2. Don't decompose torch.aten.convolution_backward in relevant pass pipelines
But also,
torch-mlir/projects/pt1/python/torch_mlir_e2e_test/configs/fx_importer_backend.py
Lines 23 to 27 in 8b77de9
| BACKEND_LEGAL_OPS = { | |
| OutputType.LINALG_ON_TENSORS: [ | |
| "aten.adaptive_max_pool2d", | |
| ], | |
| } |
3. Handle transposes?
This may need to be managed by the lower-level compiler, but BOO is currently detecting channels-last format, and directly working this into the IR generation for the generic ops.
The primary concern after implementing the first two steps is that fusing the transposes from a pattern like:
permute(NHWC -> NCHW) -> conv_backward -> permute(NCHW -> NHWC)
is a bit difficult, primarily for backward data, when stride != 1 or groups !=1. E.g., for backward data, having the above pattern in torch-mlir might generate a channels-last func op through (e.g., Fusili/boo) which does:
Grad output preprocessing:
permute(NHWF -> NFHW) -> expand(NFHW -> NGF'HW) -> insert_slice(spread by stride along H,W) -> modified_grad_output
Weight pre-processing:
permute(FC'KhKw -> FKhKwC') -> flip(Kh, Kw) -> weight_flipped
Conv + result:
(modified_grad_output, weight_flipped) -> generic_conv_like(output shape = NGC'HW) -> collapse (NGC'HW-> NCHW) -> permute(NCHW -> NHWC)

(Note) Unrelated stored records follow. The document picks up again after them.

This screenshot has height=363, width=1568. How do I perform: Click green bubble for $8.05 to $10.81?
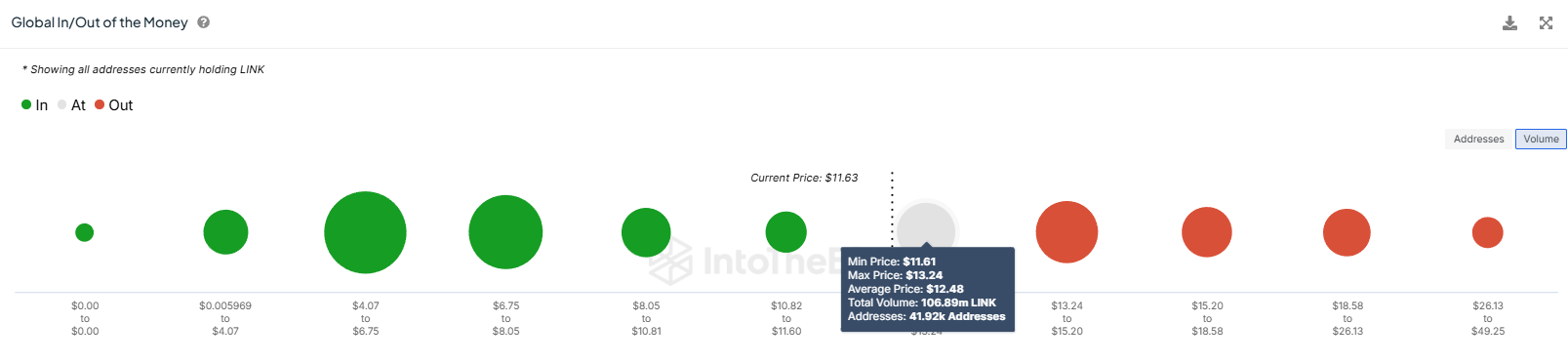646,232
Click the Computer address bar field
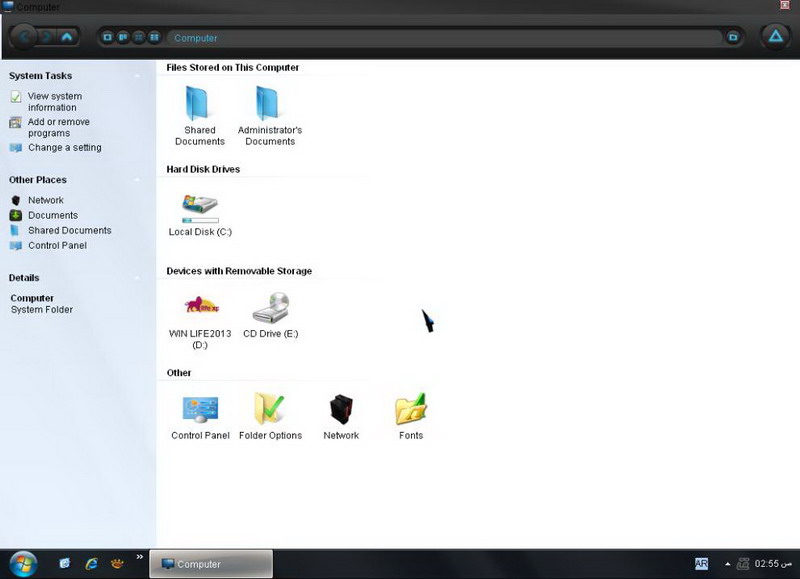Image resolution: width=800 pixels, height=579 pixels. [444, 38]
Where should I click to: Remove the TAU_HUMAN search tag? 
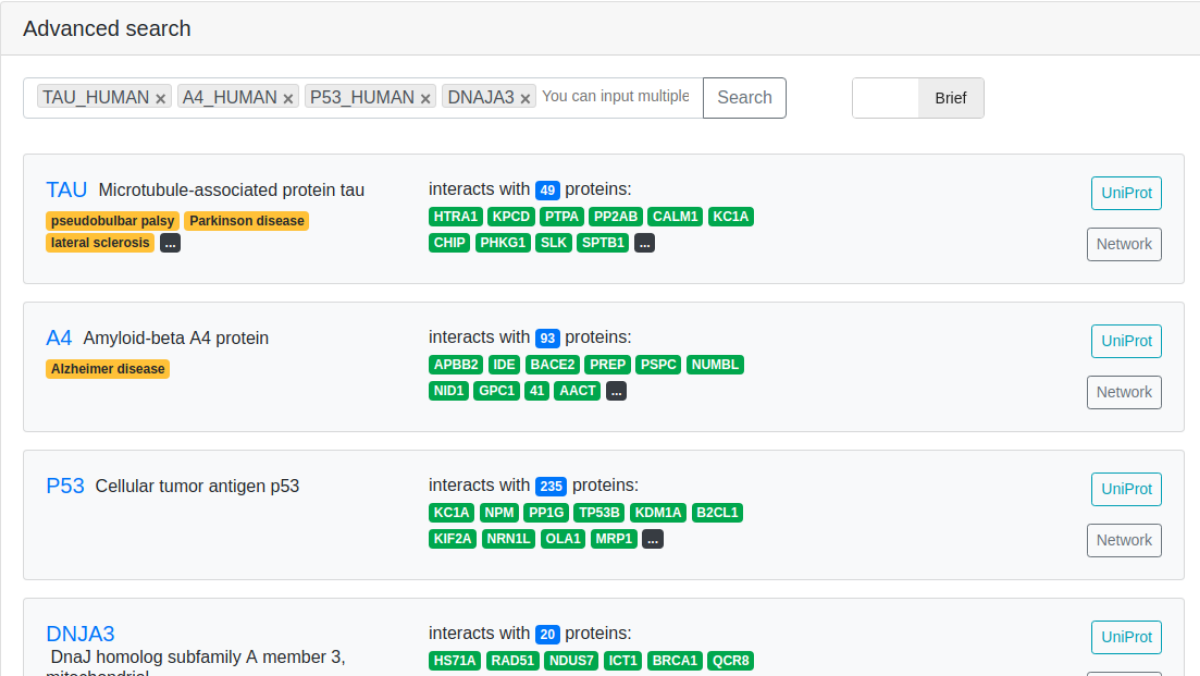[x=160, y=98]
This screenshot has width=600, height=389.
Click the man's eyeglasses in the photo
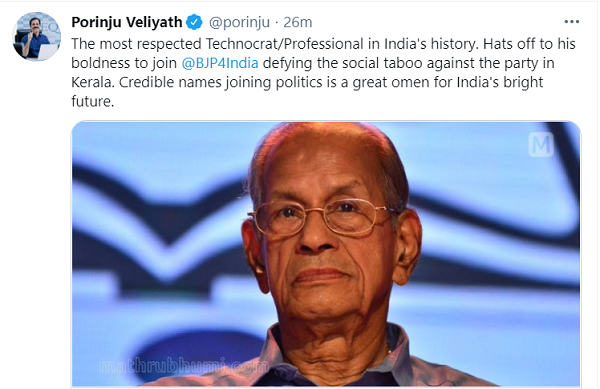(x=323, y=217)
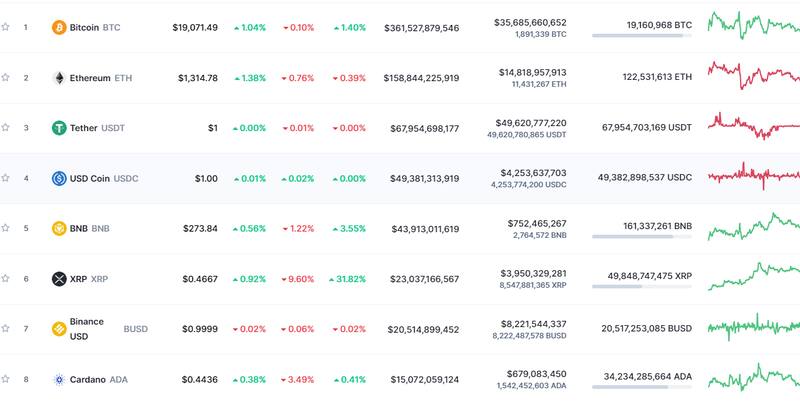Toggle the watchlist star for Bitcoin

click(x=6, y=27)
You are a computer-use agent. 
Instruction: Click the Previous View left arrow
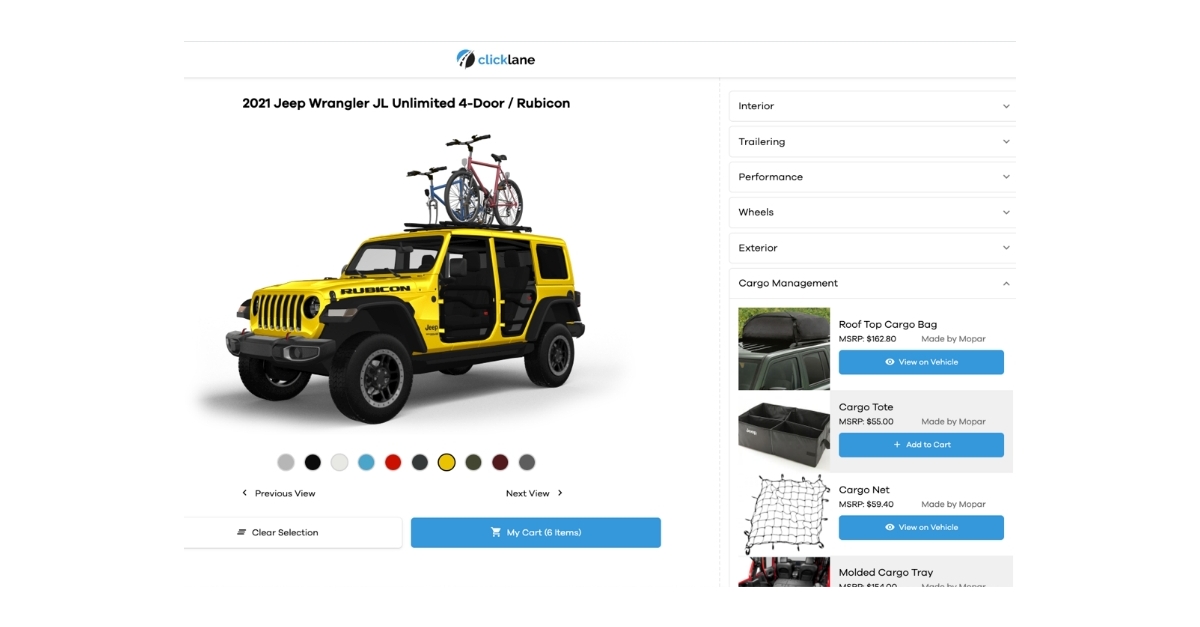pos(244,493)
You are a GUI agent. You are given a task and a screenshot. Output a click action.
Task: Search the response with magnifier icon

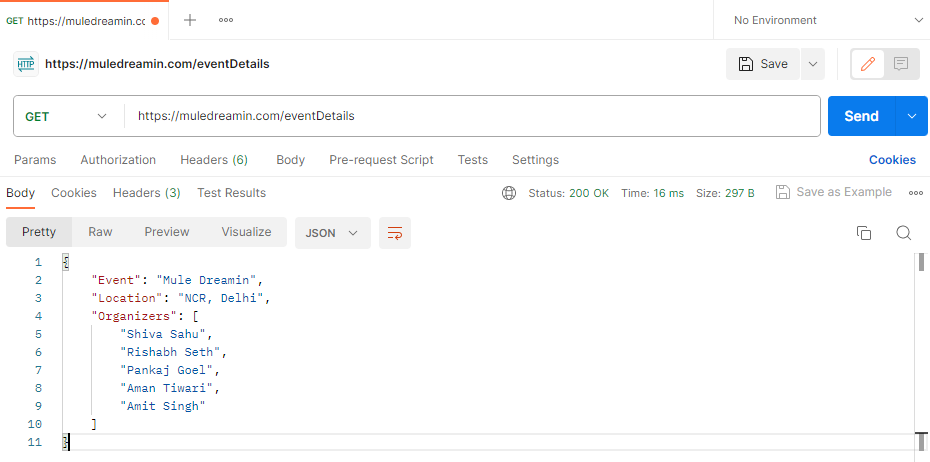(x=903, y=233)
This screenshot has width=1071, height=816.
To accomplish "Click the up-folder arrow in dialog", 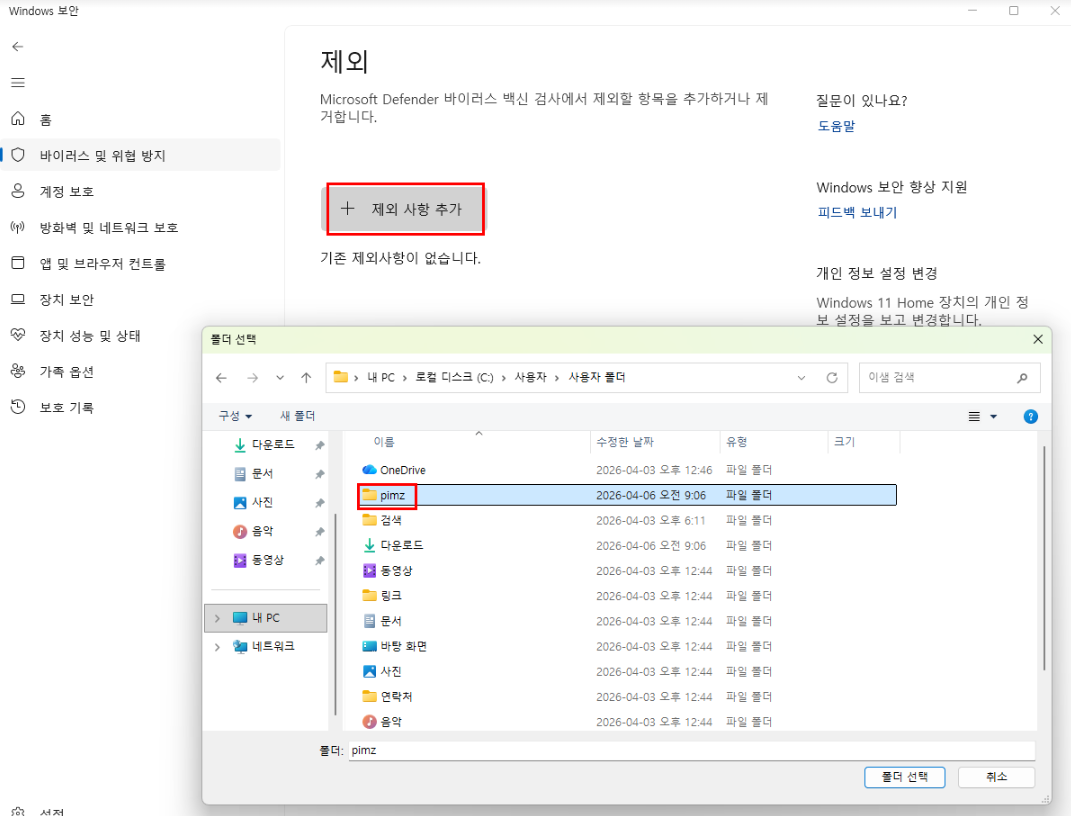I will [306, 378].
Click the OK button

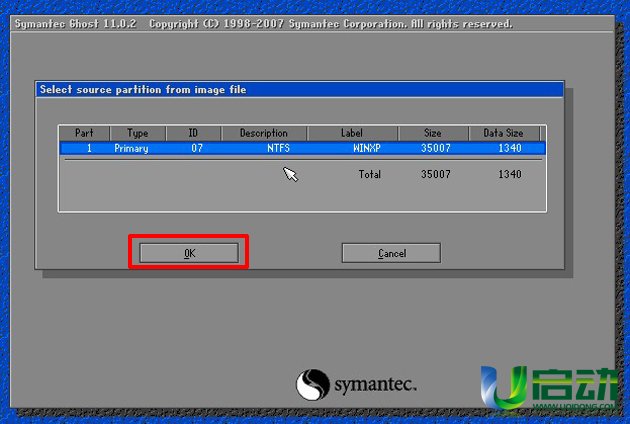click(x=189, y=253)
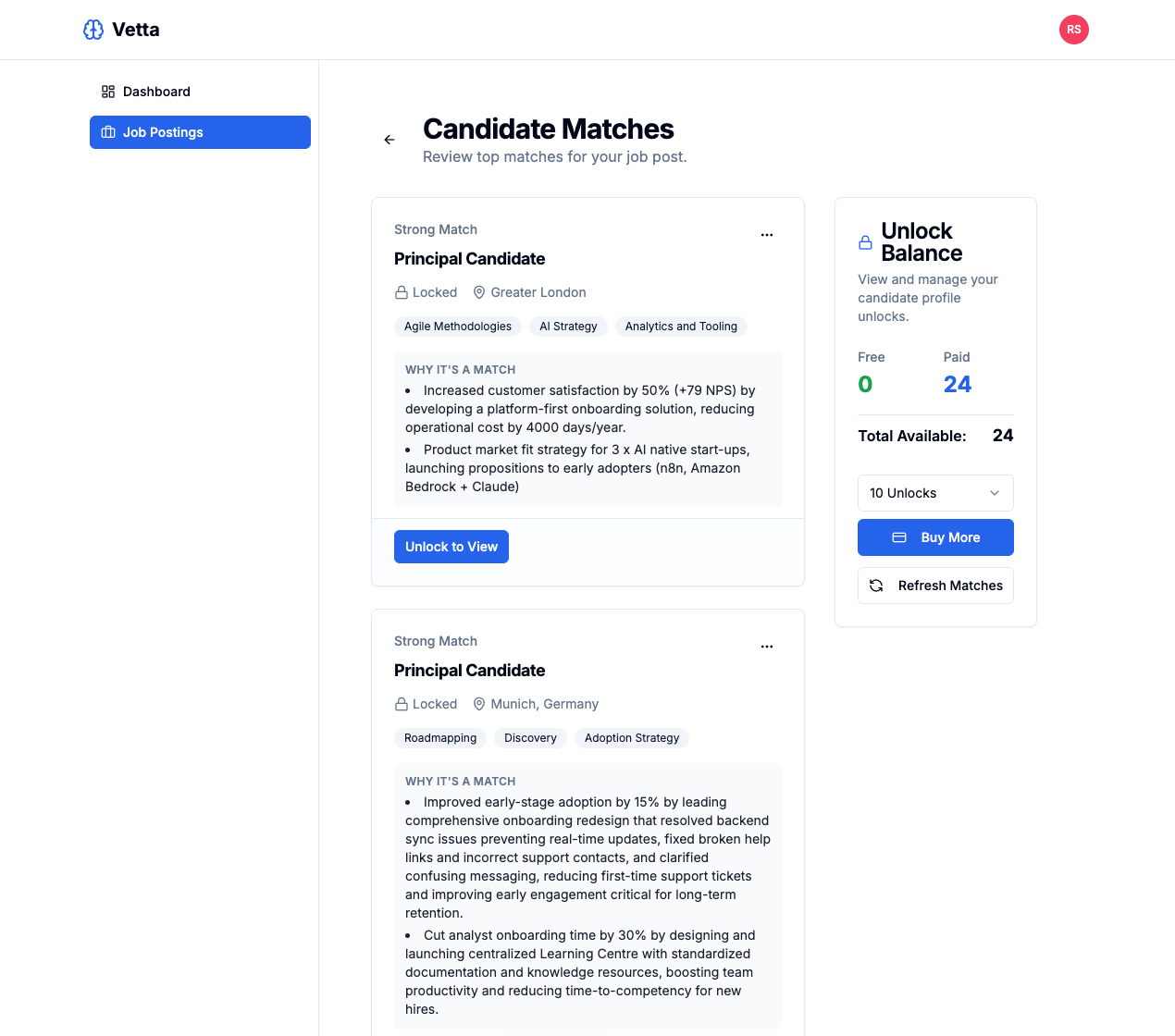Select Job Postings in the sidebar
This screenshot has width=1175, height=1036.
[162, 132]
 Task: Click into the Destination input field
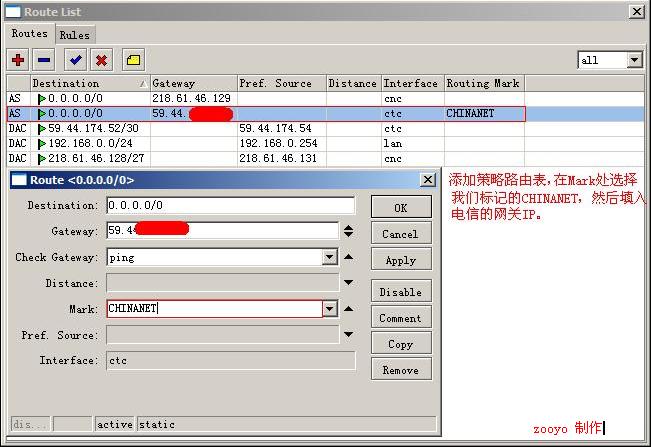[x=230, y=205]
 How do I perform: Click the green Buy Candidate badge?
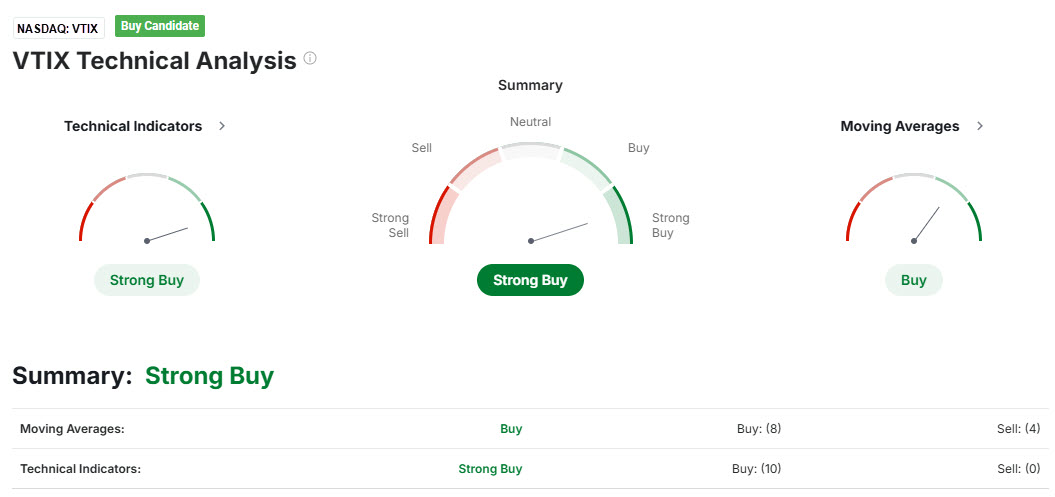point(160,26)
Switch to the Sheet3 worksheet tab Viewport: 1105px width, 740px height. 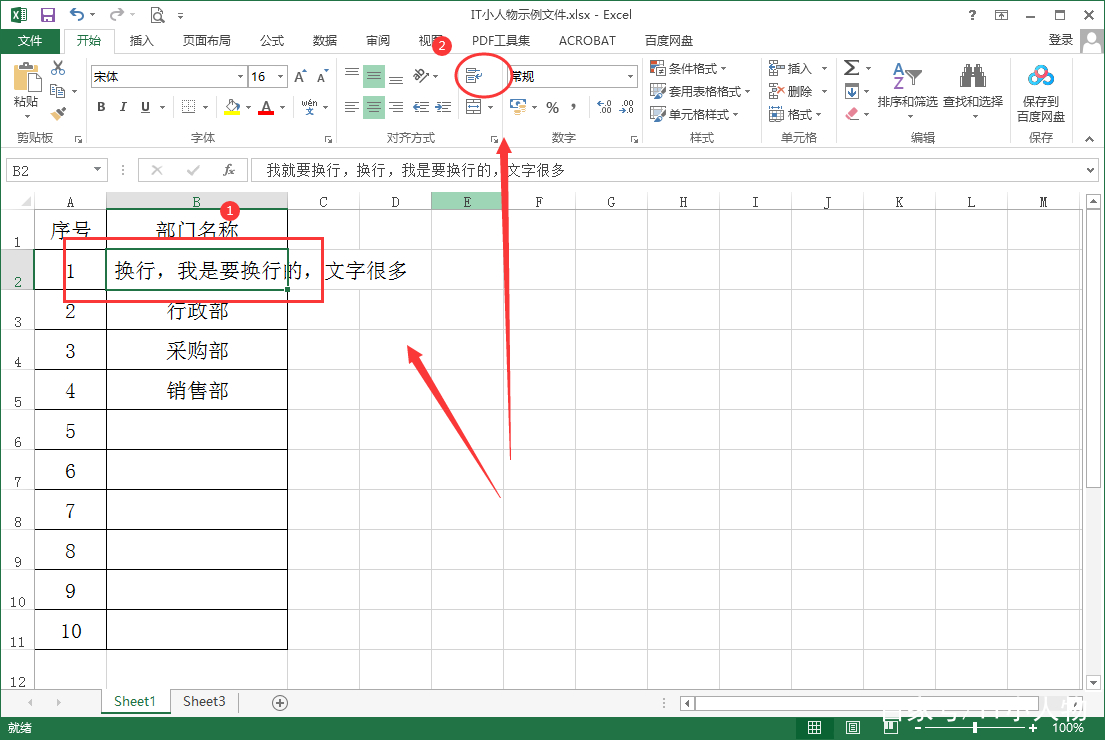click(204, 702)
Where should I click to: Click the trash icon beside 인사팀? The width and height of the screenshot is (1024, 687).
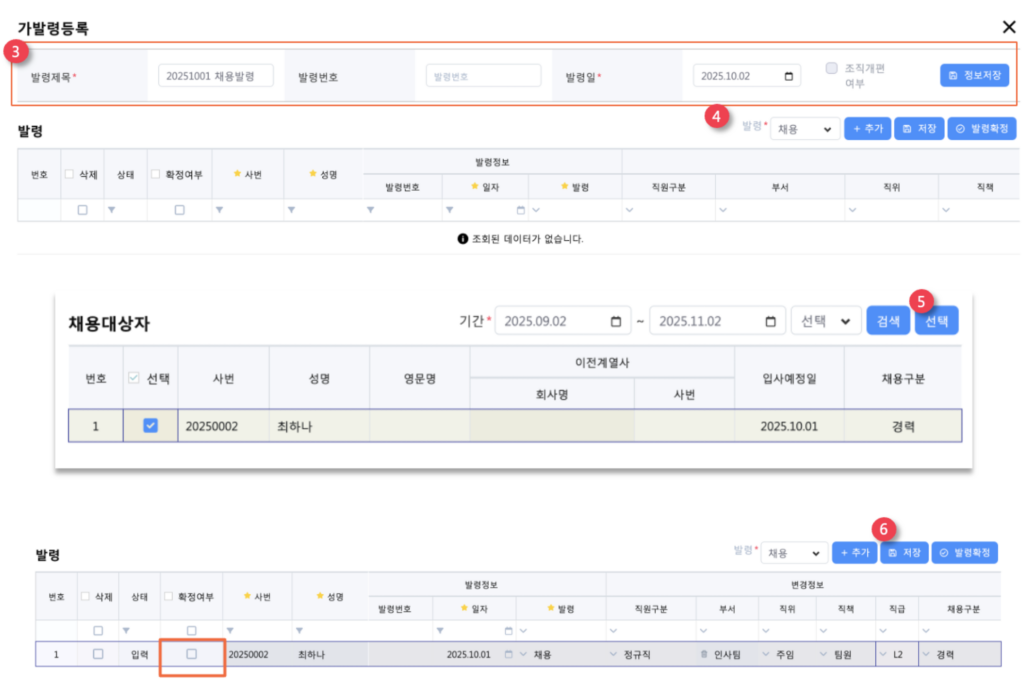tap(704, 654)
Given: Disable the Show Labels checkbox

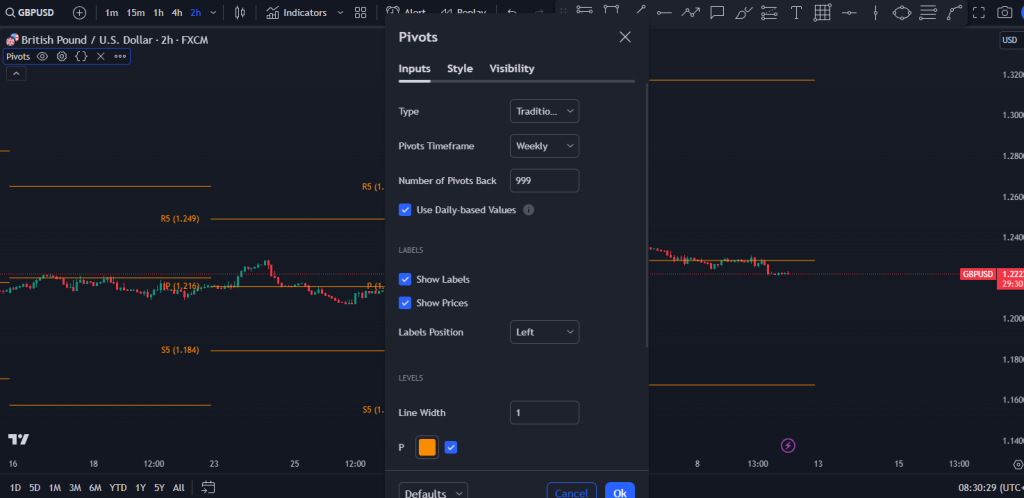Looking at the screenshot, I should (x=405, y=279).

Meanwhile, BOO currently generates the following, where the channels-last format is present throughout the IR, and doesn't have any explicit transposes. All of the affine maps, iterator_types, etc. are customized to do the reduction over the correct dim without introducing transposes directly.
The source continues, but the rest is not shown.